◆ **EXERCISE DIRECTIONS**
Rewrite the material below as a Markdown table with the columns Row and Line, starting at the first line and stopping after the line that contains "(x=190, y=906)". Leave out blank lines.

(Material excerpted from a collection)
***

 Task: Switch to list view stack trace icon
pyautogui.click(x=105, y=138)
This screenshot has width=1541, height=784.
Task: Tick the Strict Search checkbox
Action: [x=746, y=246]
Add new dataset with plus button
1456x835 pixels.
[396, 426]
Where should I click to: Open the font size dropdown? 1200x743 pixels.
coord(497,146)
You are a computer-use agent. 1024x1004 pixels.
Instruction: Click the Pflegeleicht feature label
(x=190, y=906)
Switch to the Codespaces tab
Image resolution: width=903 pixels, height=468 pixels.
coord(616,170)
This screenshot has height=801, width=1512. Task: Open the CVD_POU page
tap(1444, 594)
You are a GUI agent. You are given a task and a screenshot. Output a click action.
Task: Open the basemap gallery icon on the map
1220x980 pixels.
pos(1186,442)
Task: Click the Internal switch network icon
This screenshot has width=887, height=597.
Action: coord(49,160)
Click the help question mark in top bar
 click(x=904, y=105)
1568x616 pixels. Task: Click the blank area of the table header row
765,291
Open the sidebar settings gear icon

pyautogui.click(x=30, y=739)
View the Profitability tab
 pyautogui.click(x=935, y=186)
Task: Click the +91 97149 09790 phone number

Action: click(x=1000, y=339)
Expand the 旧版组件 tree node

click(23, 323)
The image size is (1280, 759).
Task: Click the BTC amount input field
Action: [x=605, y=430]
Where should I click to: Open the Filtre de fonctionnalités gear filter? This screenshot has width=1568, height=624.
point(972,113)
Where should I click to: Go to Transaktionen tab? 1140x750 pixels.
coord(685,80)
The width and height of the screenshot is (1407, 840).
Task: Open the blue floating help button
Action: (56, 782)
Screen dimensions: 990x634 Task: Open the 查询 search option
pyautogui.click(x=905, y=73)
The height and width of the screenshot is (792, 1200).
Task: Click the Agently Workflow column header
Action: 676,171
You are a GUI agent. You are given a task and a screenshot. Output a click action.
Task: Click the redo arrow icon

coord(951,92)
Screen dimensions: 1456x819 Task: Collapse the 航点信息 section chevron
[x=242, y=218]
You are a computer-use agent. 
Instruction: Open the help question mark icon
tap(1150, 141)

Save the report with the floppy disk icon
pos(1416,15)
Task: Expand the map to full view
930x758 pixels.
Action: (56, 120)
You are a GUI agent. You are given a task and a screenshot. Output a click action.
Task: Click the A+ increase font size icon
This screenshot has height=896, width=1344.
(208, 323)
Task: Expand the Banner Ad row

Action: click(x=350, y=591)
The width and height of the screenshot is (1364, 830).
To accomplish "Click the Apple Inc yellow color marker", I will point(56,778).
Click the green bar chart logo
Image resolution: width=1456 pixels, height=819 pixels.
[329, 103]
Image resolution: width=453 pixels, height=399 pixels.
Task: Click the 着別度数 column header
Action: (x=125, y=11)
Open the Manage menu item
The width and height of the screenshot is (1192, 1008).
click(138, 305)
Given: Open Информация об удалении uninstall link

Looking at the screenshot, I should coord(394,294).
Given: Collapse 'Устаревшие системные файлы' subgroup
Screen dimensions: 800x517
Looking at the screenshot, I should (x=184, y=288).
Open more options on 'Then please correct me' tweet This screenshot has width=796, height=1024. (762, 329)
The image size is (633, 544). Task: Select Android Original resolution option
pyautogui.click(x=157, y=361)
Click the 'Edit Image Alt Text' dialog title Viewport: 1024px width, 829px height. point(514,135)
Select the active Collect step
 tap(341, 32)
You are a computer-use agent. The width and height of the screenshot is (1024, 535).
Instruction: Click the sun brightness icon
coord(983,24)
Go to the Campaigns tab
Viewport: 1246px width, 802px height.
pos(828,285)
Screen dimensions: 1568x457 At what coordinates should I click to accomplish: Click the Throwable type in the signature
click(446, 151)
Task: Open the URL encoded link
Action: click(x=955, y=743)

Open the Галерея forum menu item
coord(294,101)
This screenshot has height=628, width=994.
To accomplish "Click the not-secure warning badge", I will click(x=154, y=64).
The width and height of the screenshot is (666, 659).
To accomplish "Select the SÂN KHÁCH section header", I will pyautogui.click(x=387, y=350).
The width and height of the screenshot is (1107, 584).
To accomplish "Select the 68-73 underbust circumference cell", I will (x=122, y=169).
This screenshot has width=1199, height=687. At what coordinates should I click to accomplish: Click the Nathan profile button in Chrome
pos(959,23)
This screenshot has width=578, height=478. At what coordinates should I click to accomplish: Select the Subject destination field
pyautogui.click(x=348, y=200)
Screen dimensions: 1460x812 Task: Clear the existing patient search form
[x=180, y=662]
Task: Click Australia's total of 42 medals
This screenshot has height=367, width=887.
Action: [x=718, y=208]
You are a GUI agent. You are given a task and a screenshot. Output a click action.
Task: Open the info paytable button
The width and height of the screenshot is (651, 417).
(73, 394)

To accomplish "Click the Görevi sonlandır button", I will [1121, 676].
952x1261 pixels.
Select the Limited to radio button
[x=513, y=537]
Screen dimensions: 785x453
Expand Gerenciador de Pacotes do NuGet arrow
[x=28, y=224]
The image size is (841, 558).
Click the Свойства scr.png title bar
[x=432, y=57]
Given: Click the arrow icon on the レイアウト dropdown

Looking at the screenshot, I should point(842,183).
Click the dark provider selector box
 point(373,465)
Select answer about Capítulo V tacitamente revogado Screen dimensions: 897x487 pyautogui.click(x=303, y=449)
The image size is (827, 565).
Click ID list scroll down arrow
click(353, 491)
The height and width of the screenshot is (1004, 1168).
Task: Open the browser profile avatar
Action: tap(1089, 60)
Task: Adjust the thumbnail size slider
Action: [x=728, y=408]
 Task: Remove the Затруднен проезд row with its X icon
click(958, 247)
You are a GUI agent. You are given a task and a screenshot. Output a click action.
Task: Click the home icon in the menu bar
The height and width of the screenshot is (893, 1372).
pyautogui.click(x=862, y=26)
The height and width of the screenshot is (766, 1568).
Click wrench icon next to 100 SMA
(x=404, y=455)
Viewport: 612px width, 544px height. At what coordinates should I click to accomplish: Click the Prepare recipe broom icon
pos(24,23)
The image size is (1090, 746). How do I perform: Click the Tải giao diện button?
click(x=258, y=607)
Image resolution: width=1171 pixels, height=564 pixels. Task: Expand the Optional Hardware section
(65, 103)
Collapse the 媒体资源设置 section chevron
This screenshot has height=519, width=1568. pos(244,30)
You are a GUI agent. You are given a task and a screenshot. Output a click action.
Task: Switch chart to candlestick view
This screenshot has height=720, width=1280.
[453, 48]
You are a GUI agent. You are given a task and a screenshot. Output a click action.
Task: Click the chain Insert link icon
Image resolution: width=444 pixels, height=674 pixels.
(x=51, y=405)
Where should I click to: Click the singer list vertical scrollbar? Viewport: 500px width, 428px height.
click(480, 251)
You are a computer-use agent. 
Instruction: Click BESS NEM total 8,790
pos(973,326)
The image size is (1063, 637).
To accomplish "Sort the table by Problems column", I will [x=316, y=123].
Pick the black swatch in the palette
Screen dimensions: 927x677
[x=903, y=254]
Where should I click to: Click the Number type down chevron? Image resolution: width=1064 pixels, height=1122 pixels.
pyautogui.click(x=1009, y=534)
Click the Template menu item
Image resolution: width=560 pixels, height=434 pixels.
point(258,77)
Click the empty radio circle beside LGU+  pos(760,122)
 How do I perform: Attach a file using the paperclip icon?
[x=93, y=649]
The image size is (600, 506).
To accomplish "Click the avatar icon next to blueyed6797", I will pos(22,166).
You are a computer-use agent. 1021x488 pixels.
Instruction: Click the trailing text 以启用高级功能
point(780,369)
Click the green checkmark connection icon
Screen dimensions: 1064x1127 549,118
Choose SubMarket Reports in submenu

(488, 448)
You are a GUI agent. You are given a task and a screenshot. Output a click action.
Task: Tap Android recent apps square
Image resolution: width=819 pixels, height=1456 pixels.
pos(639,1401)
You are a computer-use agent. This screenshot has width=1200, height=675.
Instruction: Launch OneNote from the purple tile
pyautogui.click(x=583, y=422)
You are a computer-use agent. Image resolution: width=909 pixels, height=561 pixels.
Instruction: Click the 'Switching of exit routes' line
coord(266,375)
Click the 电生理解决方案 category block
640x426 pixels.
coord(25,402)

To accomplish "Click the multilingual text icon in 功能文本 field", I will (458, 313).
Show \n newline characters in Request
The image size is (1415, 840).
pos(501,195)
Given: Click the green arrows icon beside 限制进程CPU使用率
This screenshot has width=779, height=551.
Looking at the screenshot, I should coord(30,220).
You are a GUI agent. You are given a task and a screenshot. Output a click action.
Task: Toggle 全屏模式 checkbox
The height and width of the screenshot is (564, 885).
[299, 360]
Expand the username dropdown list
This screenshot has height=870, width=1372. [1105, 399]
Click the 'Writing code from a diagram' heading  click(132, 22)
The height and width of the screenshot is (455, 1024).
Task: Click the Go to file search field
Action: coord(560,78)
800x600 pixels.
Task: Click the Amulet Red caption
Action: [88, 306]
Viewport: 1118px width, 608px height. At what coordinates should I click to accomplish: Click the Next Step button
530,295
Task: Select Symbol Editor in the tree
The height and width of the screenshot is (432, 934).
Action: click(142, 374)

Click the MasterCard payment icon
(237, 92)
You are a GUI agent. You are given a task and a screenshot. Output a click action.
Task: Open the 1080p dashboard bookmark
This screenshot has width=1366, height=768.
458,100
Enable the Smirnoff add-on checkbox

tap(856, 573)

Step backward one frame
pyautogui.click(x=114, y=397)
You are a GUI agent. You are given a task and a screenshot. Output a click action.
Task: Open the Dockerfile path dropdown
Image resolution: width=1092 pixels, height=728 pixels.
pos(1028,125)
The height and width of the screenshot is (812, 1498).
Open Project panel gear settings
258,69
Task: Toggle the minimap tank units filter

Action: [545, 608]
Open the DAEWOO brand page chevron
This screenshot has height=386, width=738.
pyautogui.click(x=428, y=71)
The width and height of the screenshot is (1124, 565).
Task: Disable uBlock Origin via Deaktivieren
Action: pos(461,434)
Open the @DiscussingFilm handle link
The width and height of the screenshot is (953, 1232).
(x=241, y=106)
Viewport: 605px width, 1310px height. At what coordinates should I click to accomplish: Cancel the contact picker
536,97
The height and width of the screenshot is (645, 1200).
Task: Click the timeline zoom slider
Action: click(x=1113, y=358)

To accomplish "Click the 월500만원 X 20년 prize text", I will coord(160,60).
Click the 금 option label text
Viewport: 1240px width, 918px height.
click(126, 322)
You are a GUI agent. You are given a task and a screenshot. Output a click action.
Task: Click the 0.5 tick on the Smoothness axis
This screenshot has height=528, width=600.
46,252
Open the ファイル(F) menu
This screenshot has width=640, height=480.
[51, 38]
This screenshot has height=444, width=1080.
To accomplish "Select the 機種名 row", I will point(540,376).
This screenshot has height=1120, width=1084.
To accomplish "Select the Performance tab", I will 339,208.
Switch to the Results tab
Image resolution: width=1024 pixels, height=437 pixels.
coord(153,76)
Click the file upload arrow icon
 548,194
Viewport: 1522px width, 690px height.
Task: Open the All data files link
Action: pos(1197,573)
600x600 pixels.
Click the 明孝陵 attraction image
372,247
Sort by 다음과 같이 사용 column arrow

***

◆ **RESPONSE TO THIS EXERCISE**
| Row | Line |
|---|---|
| 1 |  Task: Switch to list view stack trace icon |
| 2 | pyautogui.click(x=105, y=138) |
| 3 | This screenshot has width=1541, height=784. |
| 4 | Task: Tick the Strict Search checkbox |
| 5 | Action: [x=746, y=246] |
| 6 | Add new dataset with plus button |
| 7 | 1456x835 pixels. |
| 8 | [396, 426] |
| 9 | Where should I click to: Open the font size dropdown? 1200x743 pixels. |
| 10 | coord(497,146) |
| 11 | You are a computer-use agent. 1024x1004 pixels. |
| 12 | Instruction: Click the Pflegeleicht feature label |
| 13 | (x=190, y=906) |